Friday, January 22, 2010

Desert Landscaping - parental tree edition

The Texas ebony (Pithecellobium flexicaule) is a tree with low water needs.  But careful it does have spines.  And some cool seed pods.

Here's the Palo Verde in back.  Literally green stick in Spanish.  In the second pic you can see the green trunk and branches.  The third pic I included just because I liked it.  It's looking up into the canopy.  To me it looked like I was in some palo verde forest or something.  Evidently there are two species native to Arizona, the Blue Palo Verde and the Foothill Palo Verde, being blue-green and yellow-green respectively.  Anyone want to vote?

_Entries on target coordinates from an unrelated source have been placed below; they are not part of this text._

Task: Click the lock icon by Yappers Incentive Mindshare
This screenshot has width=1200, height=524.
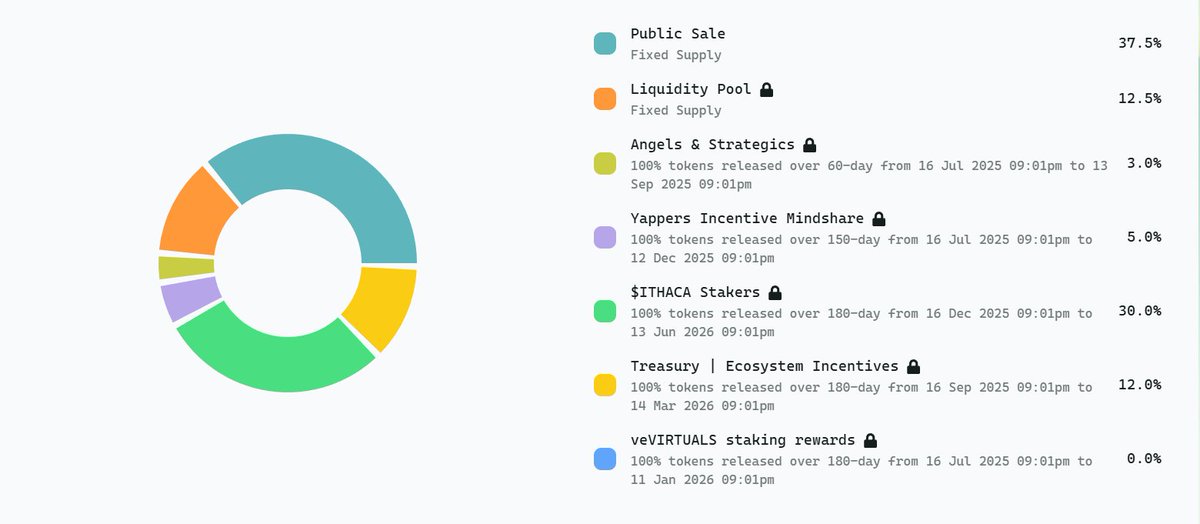Action: (x=879, y=218)

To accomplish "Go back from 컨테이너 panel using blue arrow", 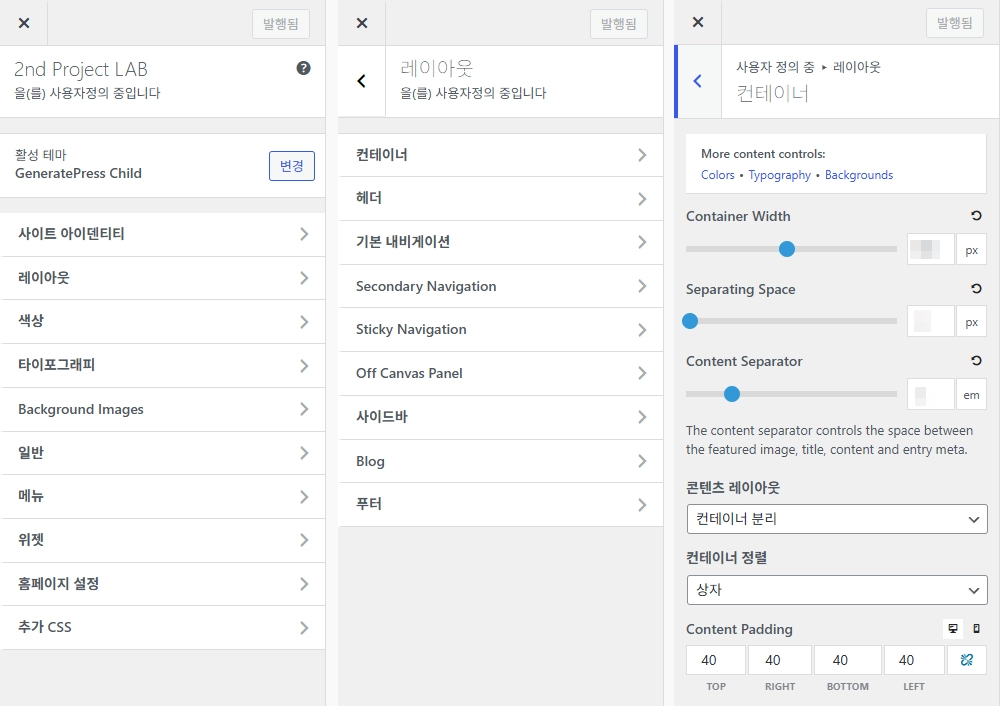I will (x=697, y=81).
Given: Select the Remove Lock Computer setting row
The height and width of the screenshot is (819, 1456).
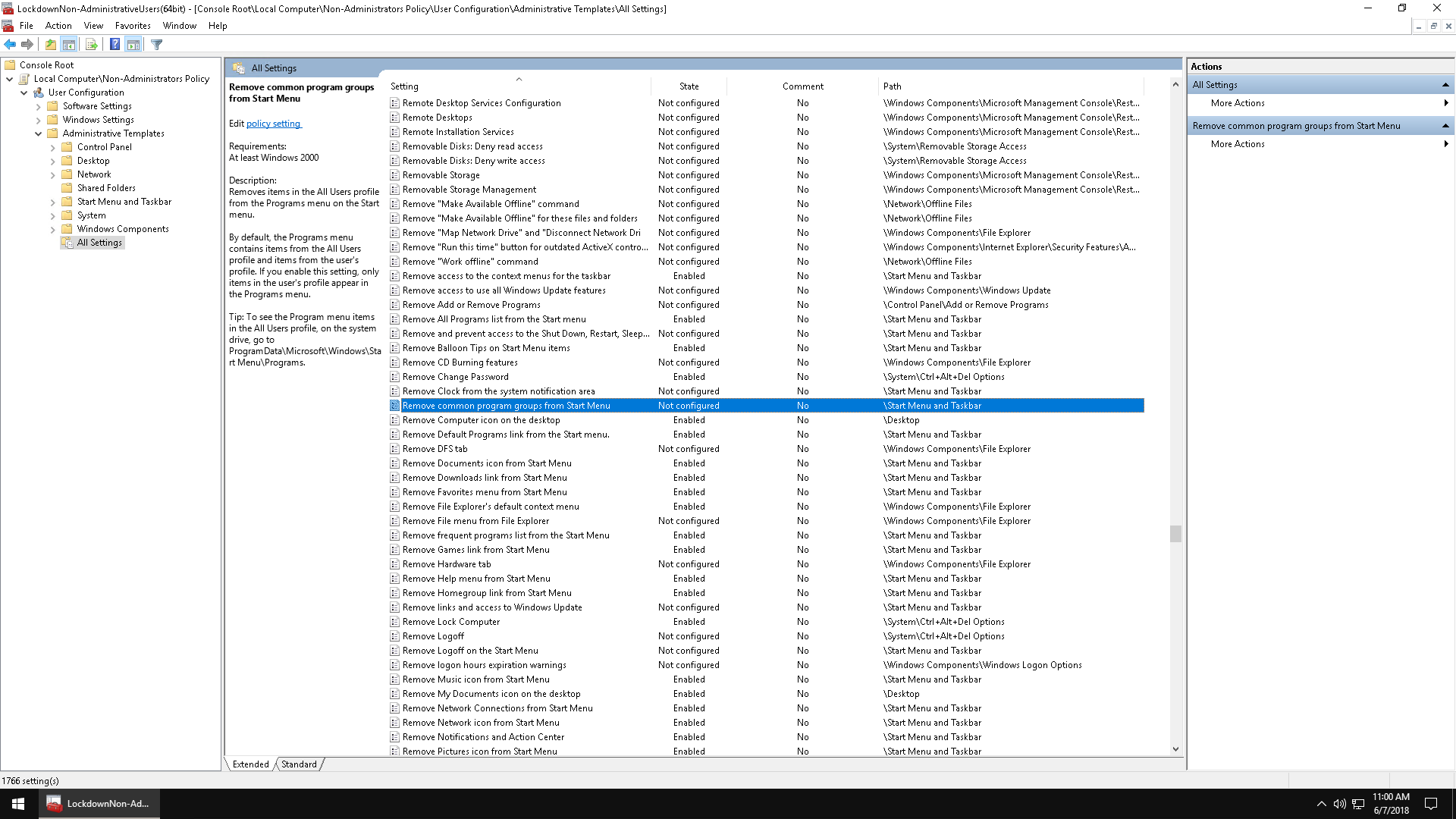Looking at the screenshot, I should 451,622.
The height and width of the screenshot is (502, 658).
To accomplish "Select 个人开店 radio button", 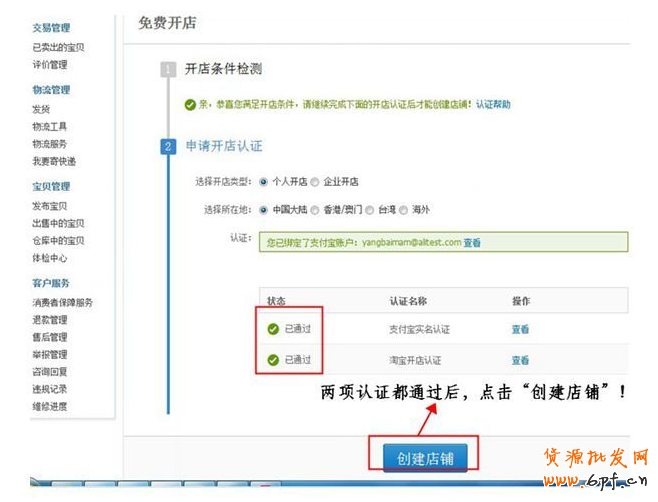I will pyautogui.click(x=264, y=182).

Again, what a difference some water makes.  The tree-like plant is a Mexican bird of paradise and based on this blog post by Bill at designinginthedesert, I think its Caesalpinia mexicana, but who knows.  It originally looked a lot like the sproutling in the second picture when I was about 17 or 18.  It was a little volunteer that I used to water when I went out in the backyard and that tree is what resulted.  It wasn't on any irrigation, but has obviously tapped into something.

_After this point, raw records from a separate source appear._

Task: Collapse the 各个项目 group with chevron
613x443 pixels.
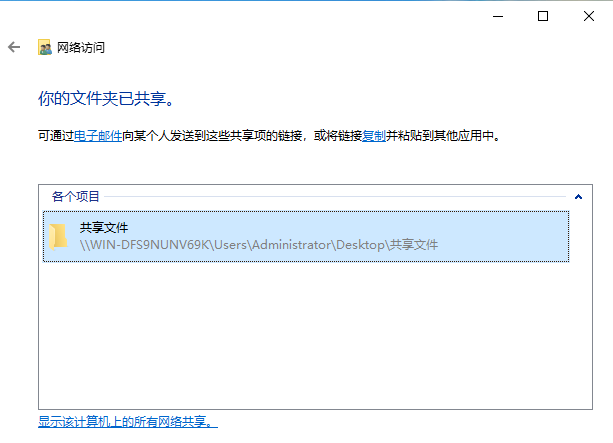Action: (578, 197)
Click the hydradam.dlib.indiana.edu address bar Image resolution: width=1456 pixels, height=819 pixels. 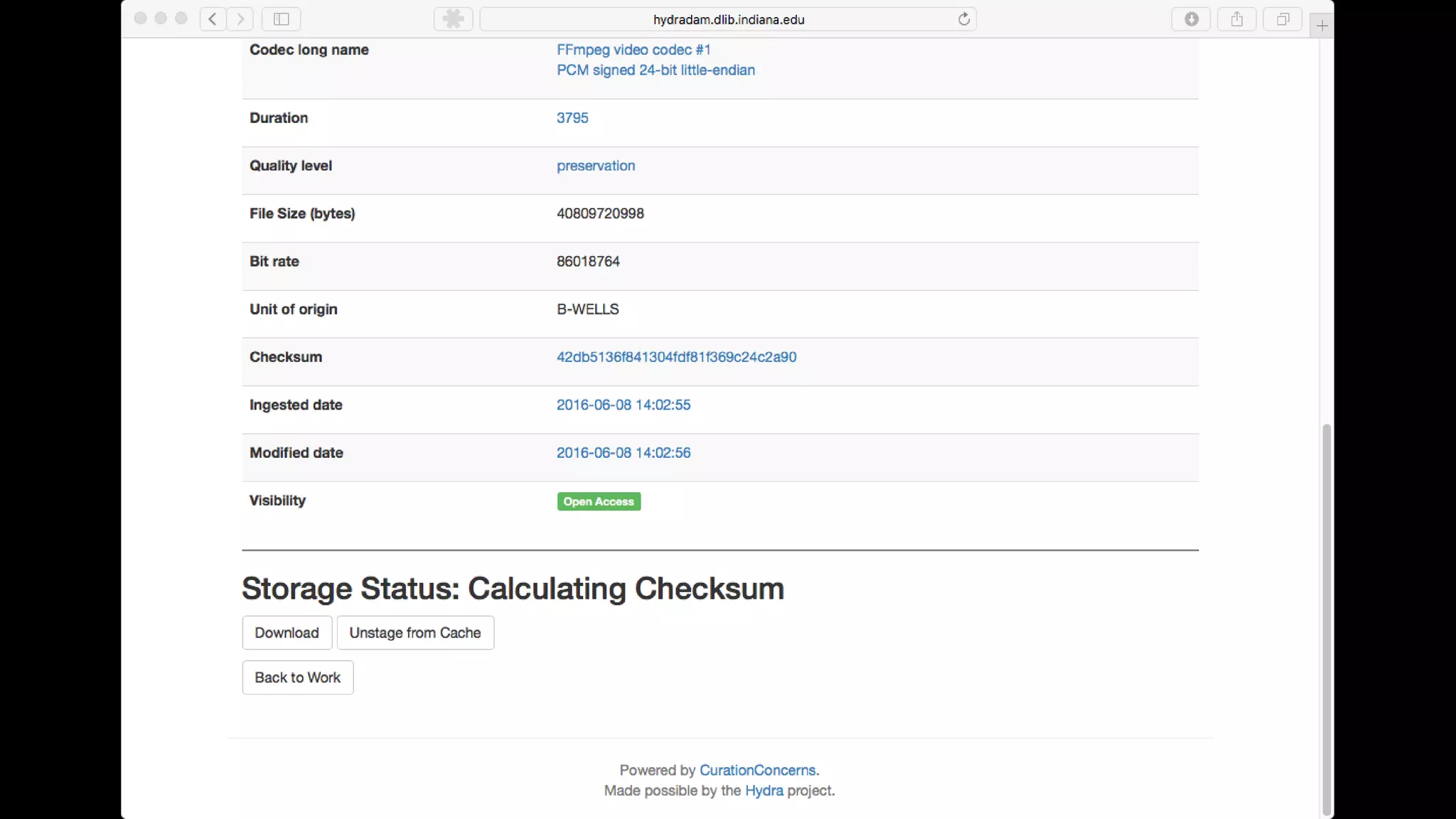pyautogui.click(x=728, y=20)
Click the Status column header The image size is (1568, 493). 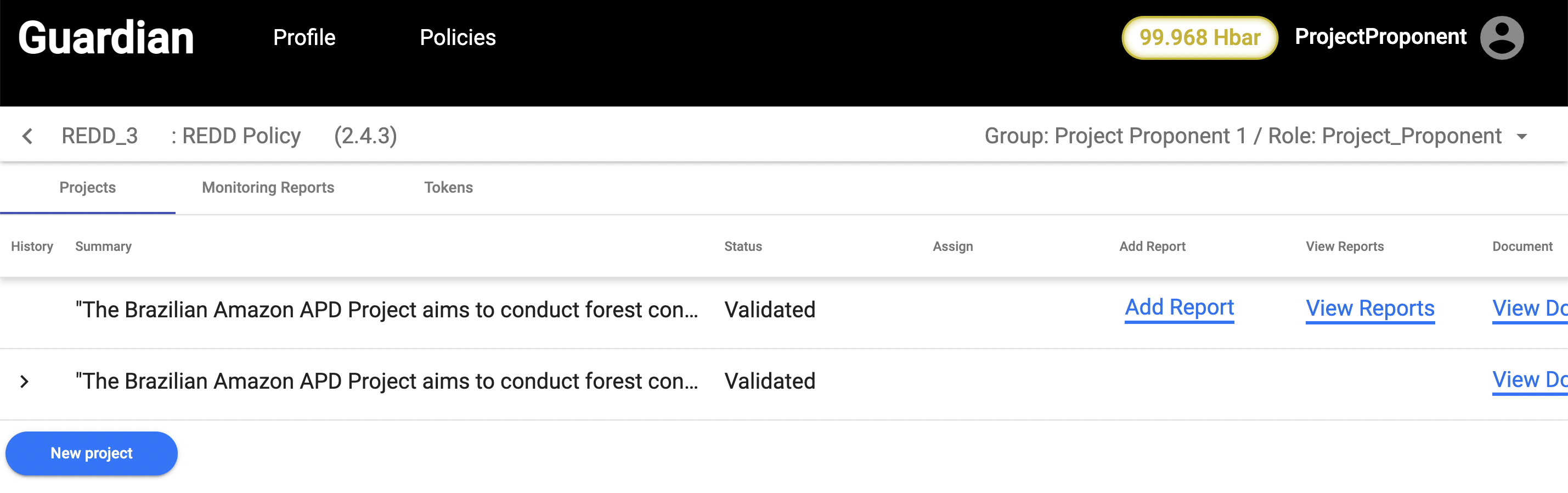click(x=743, y=247)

  1. A couple neighbors have replaced their lawn with plantings that include palo verdes. The clone that's sold most out here seems to be 'Desert Museum'. So far they seem to be doing okay, less than a mile from the coast but hundreds of miles from where they originate. They seem to be adaptable trees. And cool-looking for sure!

  2. I've run across a few Palo Verde trees in Los Angeles as well. While I don't know if they were species trees or selections, the reading I've done all extolls the virtues of 'Desert Museum'.

    The one or two that I have seen in native plantings fit in well enough.